DATA SHOWN section start
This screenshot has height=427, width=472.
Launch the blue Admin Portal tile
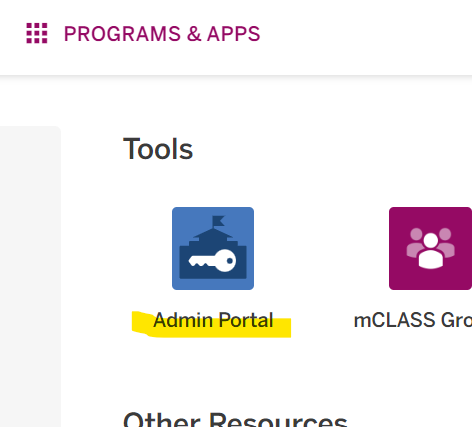click(x=213, y=248)
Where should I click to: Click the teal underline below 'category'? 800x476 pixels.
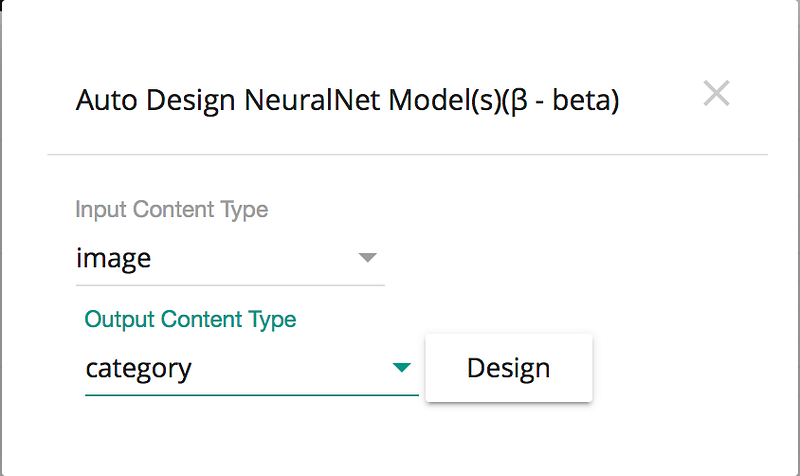(250, 395)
DATA SHOWN section end
• [WHAT THE EXERCISE ASKS]
No images belong in the copy. Transcribe every record exactly.

• [WORKED SOLUTION]
This screenshot has height=427, width=472.
Launch the blue Admin Portal tile
click(x=213, y=248)
Where should I click to: Click the teal underline below 'category'? 800x476 pixels.
(250, 395)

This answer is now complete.